Known as the Atlanta BeltLine, the project will create a light-rail system and major redevelopment along a corridor of abandoned railways encircling the city’s core. The officials involved also see this as an opportunity to incorporate multi-use trails, parks and affordable housing.
To better understand how the project would affect Atlanta communities and to help protect the health of the 200,000 people living within the area, local planners evaluated the project via one of the United States’ first HIAs.
Led by Professor Catherine Ross at the Georgia Institute of Technology, the HIA provided new information on how the BeltLine proposal might affect neighboring communities and, most important, provided practical recommendations for enhancements that would maximize the health benefits of the project.
Used as a reference by community members and decision makers, the HIA report determined that the project would have a largely favorable impact on community health, through improving the availability of green spaces and healthy food, creating opportunities for physical activity, reconnecting people and places previously separated by the rail corridor and increasing transportation options.

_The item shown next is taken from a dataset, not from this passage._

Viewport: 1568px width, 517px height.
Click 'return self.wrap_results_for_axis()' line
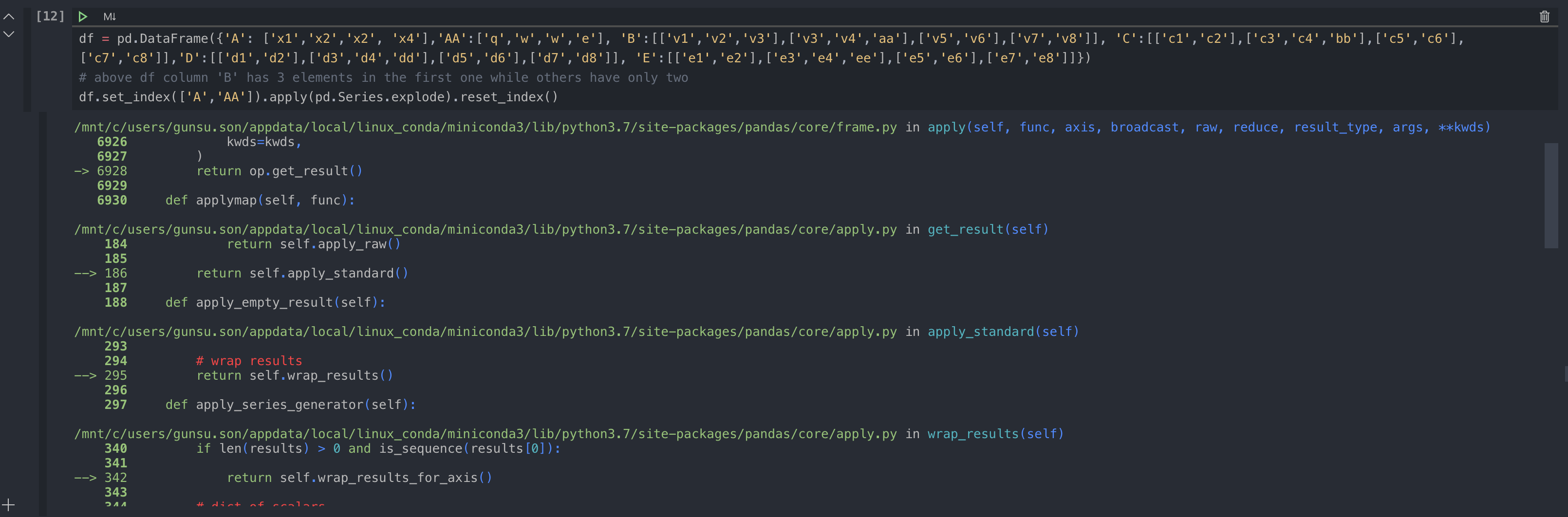click(359, 478)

The HIA revealed how developers could strategically place parks, residential areas, schools, transit routes and grocery stores to increase residents’ health and decrease potential health problems.
As a result of the HIA, the BeltLine board of directors and an environmental task force now include health experts, construction of green space is a top priority and project and funding decisions will take health into account. New partnerships between community groups, health experts and government agencies are helping ensure that project plans continue to take into account health-related concerns. Acknowledging the HIA’s overarching conclusion that the Beltline project would offer important health benefits for Atlanta residents, the U.S. Environmental Protection Agency (EPA) awarded a $1 million dollar grant to clean up abandoned industrial sites along the corridor, and speed the development process.
This HIA demonstrates that when decision makers at all levels understand the health implications of a project, more effective policies can be advanced that improve health and help project dollars go further.